With Britons now ordered to stay home and all but essential shops shut, Parliament is expected to shut down once lawmakers have approved an emergency law on Wednesday giving the government more powers to fight the coronavirus.

Lawmakers will vote on a motion suspending Parliament until April 21. They had previously been due to take an Easter break from April 1-20.

Communities Secretary Robert Jenrick said “Parliament has to lead by example, follow the guidelines wherever it can, and ensure that we protect the staff that work in Parliament as well.”

Cases across Africa top 2,400

JOHANNESBURG — Coronavirus cases across Africa are now above 2,400, and South Africa has more cases than any other African nation with 709. The continent’s most developed country enters lockdown first thing Friday.

German government meeting to approve stimulus package

BERLIN — Germany’s parliament is meeting to approve an enormous package drawn up by the government to cushion the economic impact of the coronavirus outbreak.

Lawmakers were to vote Wednesday on a series of measures that will allow the government to offer aid totaling more than $1.1 trillion.

As a precaution, members of parliament were spaced widely apart in Berlin’s Reichstag building for the session.

The government is breaking with six years of balanced budgets to borrow what Finance Minister Olaf Scholz called the “gigantic sum” of 156 billion euros to finance the packages and cover an expected shortfall in tax revenue.
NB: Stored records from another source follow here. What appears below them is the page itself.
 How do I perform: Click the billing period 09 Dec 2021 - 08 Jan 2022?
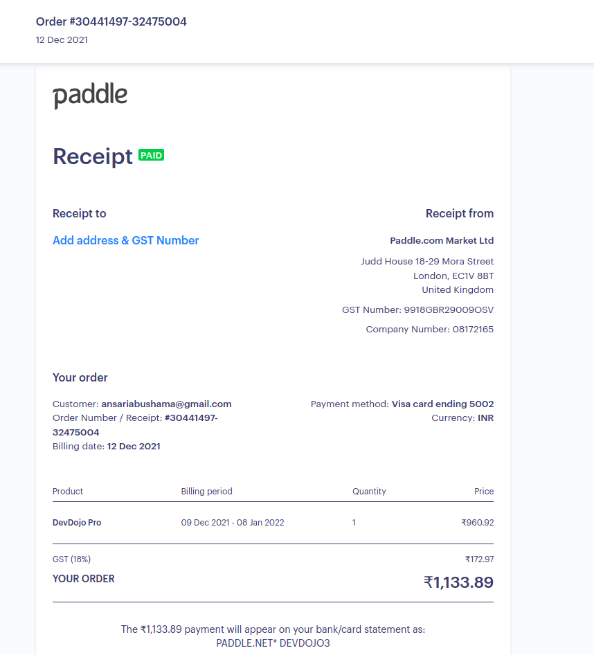click(232, 523)
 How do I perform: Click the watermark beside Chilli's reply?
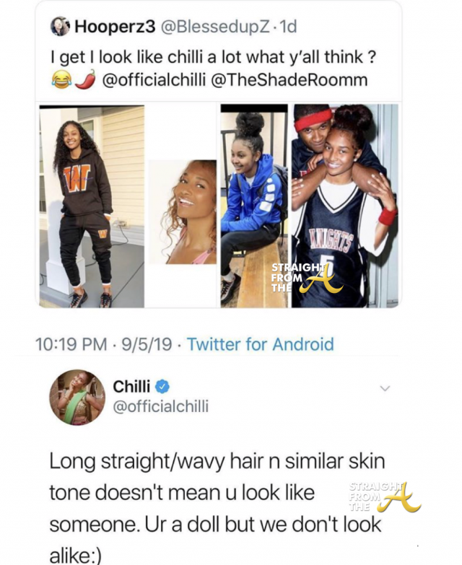[x=384, y=497]
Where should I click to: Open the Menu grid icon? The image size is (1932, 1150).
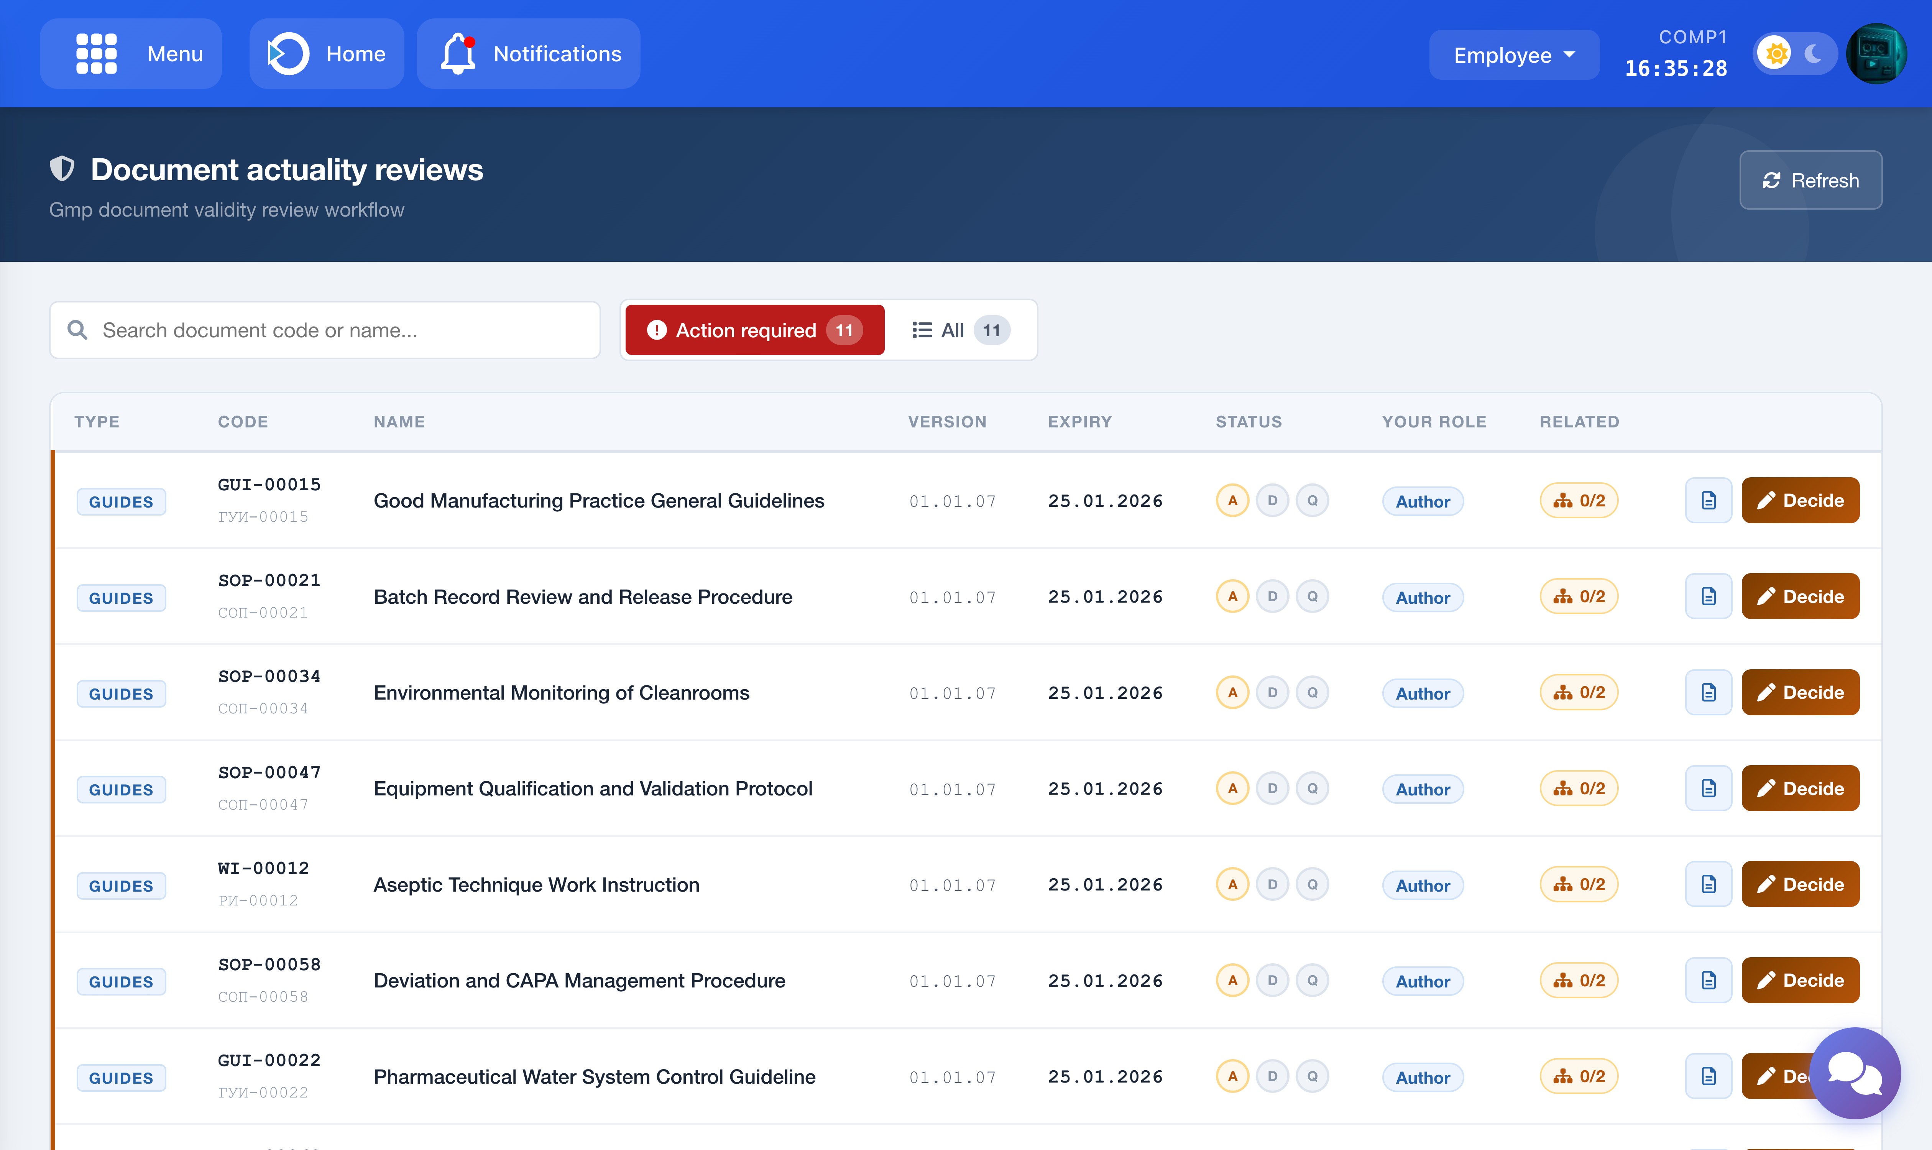97,53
Parliament’s approval is needed to loosen legal limits on running up debt.

Scholz, who is Germany’s vice chancellor, presented the package in place of Chancellor Angela Merkel, who is in quarantine at home after a doctor who gave her a vaccination tested positive for the coronavirus.
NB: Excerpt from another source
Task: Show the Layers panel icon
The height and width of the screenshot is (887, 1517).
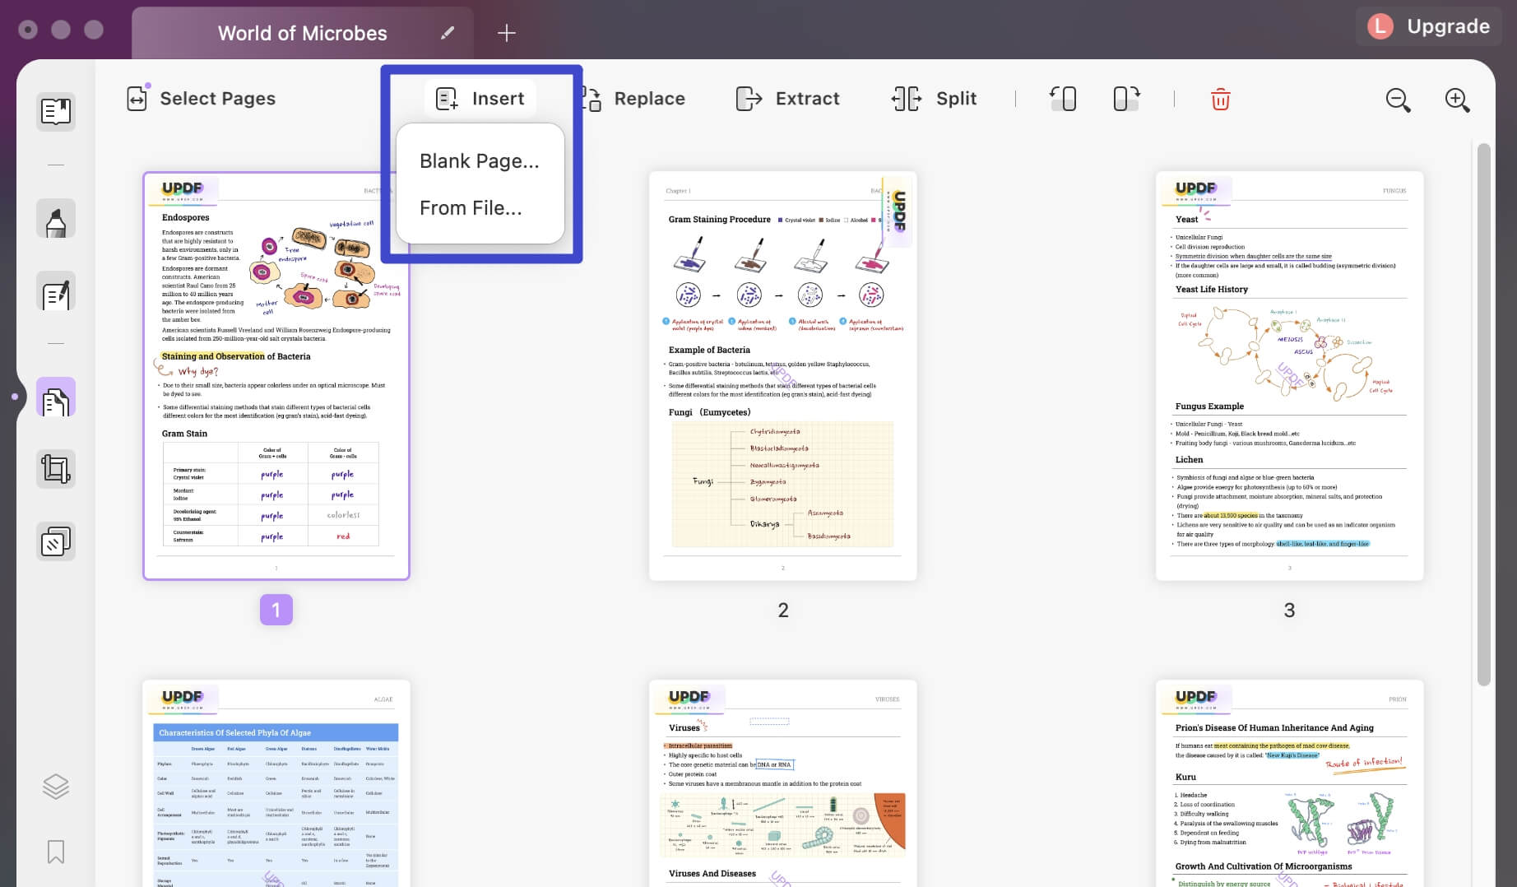Action: 56,787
Scholz said that “we as the German government are doing everything necessary and everything possible to cushion the economic and social consequences of managing the crisis.”

South Korea will send U.S. testing materials

SEOUL, South Korea — South Korea says it plans to provide coronavirus testing materials to the United States in response to President Donald Trump’s request for help.

Jeong Eun-kyeong, director of South Korea’s Centers for Disease Control and Prevention, said the country is willing to send chemical reagents used to extract genetic material during COVID-19 tests, but at a level that doesn’t affect its own testing capacity.

She didn’t provide a detailed estimate on the size of supplies that could be shipped to the United States.

The office of South Korean President Moon Jae-in earlier said Trump during a telephone conversation between the leaders asked whether South Korea could send medical equipment and supplies to help the United States cope with its outbreaks.

South Korea is pushing an aggressive test-and-quarantine program that some experts say possibly contributed to its lower death toll in comparison with mainland China and hard-hit European nations.

As of Wednesday, South Korea had tested around 358,000 people while reporting 9,137 infections and 126 deaths.